:: Data section ::
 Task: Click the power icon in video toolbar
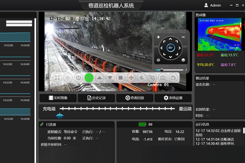coord(78,77)
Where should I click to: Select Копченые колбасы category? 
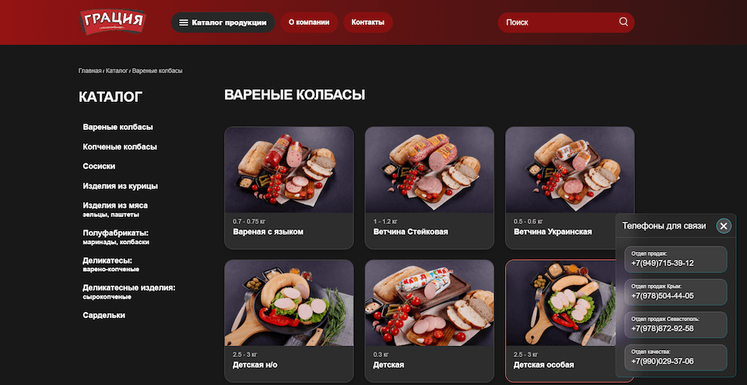click(120, 147)
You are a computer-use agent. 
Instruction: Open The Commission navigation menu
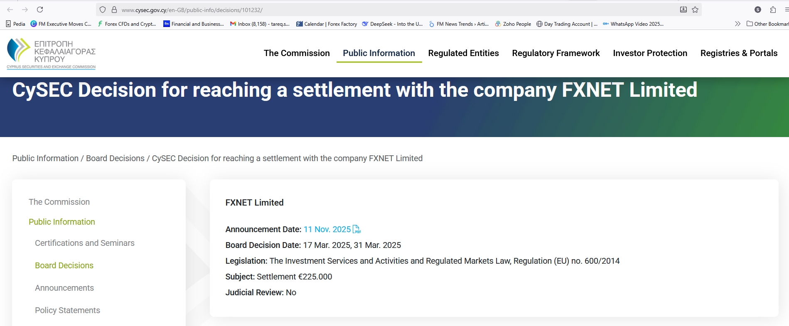pyautogui.click(x=297, y=53)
:::
# Instruction:
Rewrite every line of the records above as a JSON list of strings, with one string per line. Leave out blank lines and the pictures.

# Exercise solution:
[
  " Task: Click the power icon in video toolbar",
  "coord(78,77)",
  "Where should I click to: Select Копченые колбасы category? ",
  "click(120, 147)",
  "You are a computer-use agent. ",
  "Instruction: Open The Commission navigation menu",
  "pyautogui.click(x=297, y=53)"
]